##### Develop a basic movie recommendation system that scrapes data from the IMDb website. The program will retrieve information from the Most Popular Movies page on IMDb. The data to be scraped is

1) Movie Titles <br>
2) Runtime <br>
3) Rating <br>
4) Age Restriction <br>
5) Genre <br>
6) Writer(s) <br>
7) Director(s) <br>
8) Fun Movie Trivia <br> 

The data will be stored in a Pandas dataframe.

Subsequently, the program will prompt the user to specify their preferences for:

1) Genre <br>
2) Minimum Rating<br>
3) Maximum Runtime<br>
4) Age Restriction<br>

It will then filter the dataframe accordingly and select a movie for recommendation. The recommendation will display the movie title, writer, director, and trivia.

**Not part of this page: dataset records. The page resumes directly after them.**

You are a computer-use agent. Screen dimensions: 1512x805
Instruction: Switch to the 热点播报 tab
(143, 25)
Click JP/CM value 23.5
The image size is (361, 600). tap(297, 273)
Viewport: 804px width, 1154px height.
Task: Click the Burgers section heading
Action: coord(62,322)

If there are no movies that match the user's preferences, the program will recommend any movie from the original dataframe.

In [54]:
import time
import pandas as pd
from selenium import webdriver
from selenium.webdriver.common.by import By
from selenium.webdriver.common.keys import Keys
from selenium.webdriver.support.ui import WebDriverWait
from selenium.webdriver.support import expected_conditions as EC
from selenium.webdriver.firefox.service import Service as FirefoxService
from webdriver_manager.firefox import GeckoDriverManager
from selenium.webdriver.common.action_chains import ActionChains
from selenium.common.exceptions import NoSuchElementExceptio

# Set up the WebDriver
driver = webdriver.Firefox(service=FirefoxService(GeckoDriverManager().install()))

# Navigate to the website
url = 'https://www.imdb.com/chart/moviemeter'
driver.get(url)

time.sleep(10)

In [88]:
movie_info = []

parent_div = driver.find_element(By.CLASS_NAME, 'ipc-metadata-list--base')

movie_cards = parent_div.find_elements(By.CLASS_NAME, 'cli-post-element')

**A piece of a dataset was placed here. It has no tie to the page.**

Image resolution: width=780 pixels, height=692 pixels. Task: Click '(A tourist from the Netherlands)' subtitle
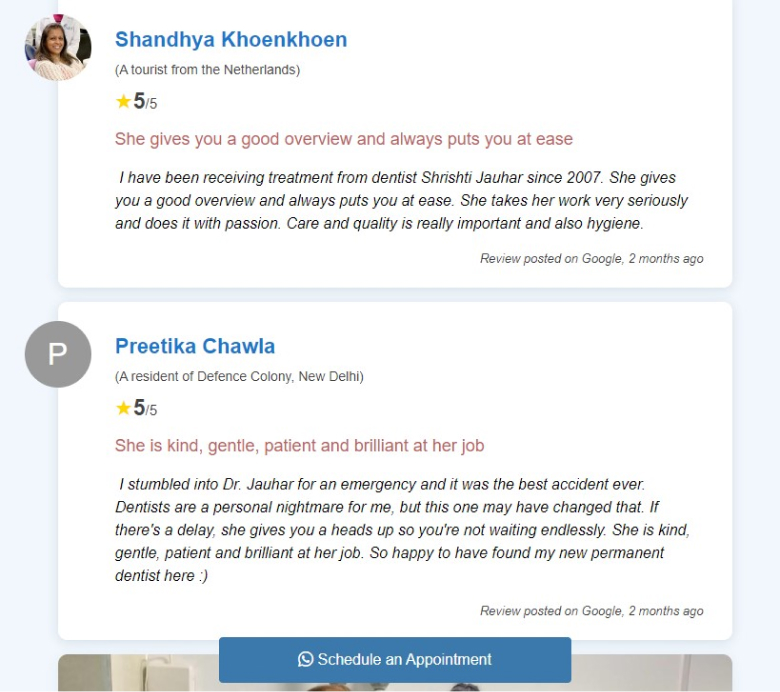coord(207,70)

for movie_card in range(len(movie_cards)):
    # Scroll the movie card into view
    driver.execute_script("arguments[0].scrollIntoView();", movie_cards[movie_card])

    # Wait for the movie card to be clickable
    WebDriverWait(driver, 10).until(EC.element_to_be_clickable((By.CLASS_NAME, 'cli-post-element')))

    # Click on the movie card to view details
    movie_cards[movie_card].click()
    time.sleep(5)

    try:
        # Extract individual movie details from the current movie card
        movie_Title = driver.find_element(By.XPATH, '/html/body/div[4]/div[2]/div/div[2]/div/div/div[1]/div[2]/div[1]/a/h3').text
        movie_Runtime = driver.find_element(By.XPATH, '/html/body/div[4]/div[2]/div/div[2]/div/div/div[1]/div[2]/ul[1]/li[2]').text
        movie_Rating = driver.find_element(By.XPATH, '/html/body/div[4]/div[2]/div/div[2]/div/div/div[1]/div[2]/div[2]/span').text
        movie_Genre = driver.find_element(By.XPATH, '/html/body/div[4]/div[2]/div/div[2]/div/div/div[1]/div[2]/ul[2]').text
        movie_Directors = driver.find_element(By.XPATH, '/html/body/div[4]/div[2]/div/div[2]/div/div/div[3]/div[1]/ul/li').text
        Age_Restriction = driver.find_element(By.XPATH, '/html/body/div[4]/div[2]/div/div[2]/div/div/div[1]/div[2]/ul[1]/li[3]').text
    except NoSuchElementException:
        # Handle the case when age restriction is not provided
        movie_Title = "Not Available"
        movie_Runtime = "Not Available"
        movie_Rating = "Not Available"
        movie_Genre = "Not Available"
        movie_Directors = "Not Available"
        Age_Restriction = "Not Available"
        Age_Restriction = "Not Available"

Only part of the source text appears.